Dua orang ulama besar pernah hidup pada satu zaman. Keduanya dikenal sebagai ahli fiqih dan sekaligus ahli makrifat. Yang satu bernama Syech Sofyan Al-Tsawri. Ia dikenal sebagai pendiri mazhab fiqih besar di zamannya; tetapi dalam perkembangan zaman, fiqihnya kalah populer dengan fiqih-fiqih yang lain, satunya lagi adalah Imam Ja’far Al- Shadiq, salah satu di antara “bintang” cemerlang dalam silsilah tarikat.

Pada suatu hari Syech Sofyan Al-Tsawri mendatangi Imam Ja’far Al-Shadiq dan di dapatinya Imam Ja’far dalam pakaian yang indah gemerlap, hingga tampak bagi Al-Tsawri sangat mewah. Ia merasa, Imam yang terkenal sangat salih dan zahid, tidak pantas untuk memakai pakaian seperti itu. Ia berkata, “Busana ini bukanlah pakaianmu!”.

Imam Jakfar Al-Shadioq menimpali ucapan Al-Tsawri dengan berkata, “Dengarkan aku dan simak apa yang akan aku katakan padamu. Apa yang akan aku ucapkan ini, baik bagimu sekarang dan pada waktu yang akan datang, jika kamu ingin mati dalam sunnah dan kebenaran, dan bukan mati di atas bid’ah. Aku beritakan padamu, bahwa Rasulullah saw hidup pada zaman yang sangat miskin. Ketika kemudian zaman berubah dan dunia datang, orang yang paling berhak untuk memanfaatkannya adalah orang-orang salih, bukan orang-orang yang durhaka; orang-orang mukmin, bukan orang-orang munafik; orang-orang Islamnya bukan orang-orang kafirnya. Apa yang akan kau ingkari, hai Al- Tsawri? Demi Allah, walaupun kamu lihat aku dalam keadaan seperti ini sejak pagi hingga sore, jika dalam hartaku ada hak yang harus aku berikan pada tempatnya, pastilah aku sudah memberikannya semata-mata karena Allah.”

Pada saat itu datanglah rombongan orang yang” bergaya sufi”. Mereka mengajak orang banyak untuk mengikuti kehidupan mereka yang sangat sederhana.
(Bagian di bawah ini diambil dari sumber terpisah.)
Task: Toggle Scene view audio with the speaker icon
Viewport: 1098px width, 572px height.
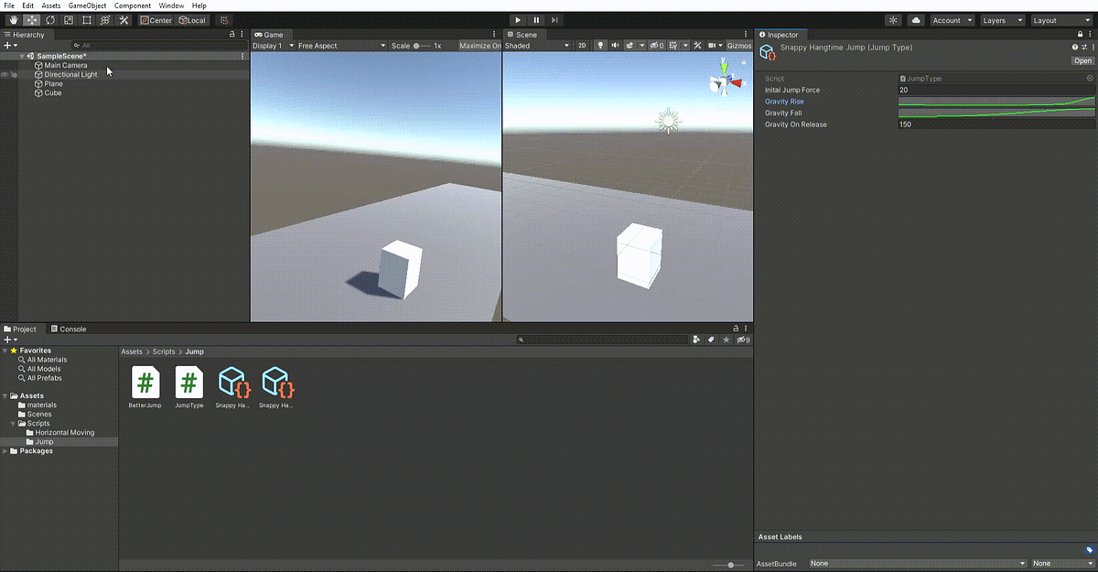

Mendengar ucapan Imam Ja’far, mereka berkata, “Tampaknya sahabat kami ini tidak mampu membalas pembicaraan Tuan dan tidak dapat menyampaikan hujah.” Imam Ja’far berkata, “Tunjukkan hujah kalian.” Mereka menyahut, “Kami punya hujah dari Kitab Allah.” Kata Imam, “Tunjukkan dalil-dalilnya, karena Kitab Allah lebih wajib untuk diikuti dan diamalkan.ketimbang selainnya” Mereka berkata, “Allah swt mengabarkan sekelompok sahabat Nabi saw: di dalam kitab-Nya; Dan mereka mendahulukan orang-orang lain di atas diri mereka sendiri sekali pun mereka memerlukan apa yang mereka berikan itu; siapa yang dipelihara dari kekikiran dirinya, mereka itulah orang-orang yang beruntung.” (QS. Al-Hasyr; 9) Allah memuji mereka. Kemudian Allah berfirman dalam ayat yang lain; Mereka memberikan makanan yang mereka cintai kepada orang miskin, yatim, dan tawanan. Cukuplah bagi kami semua keterangan ini.”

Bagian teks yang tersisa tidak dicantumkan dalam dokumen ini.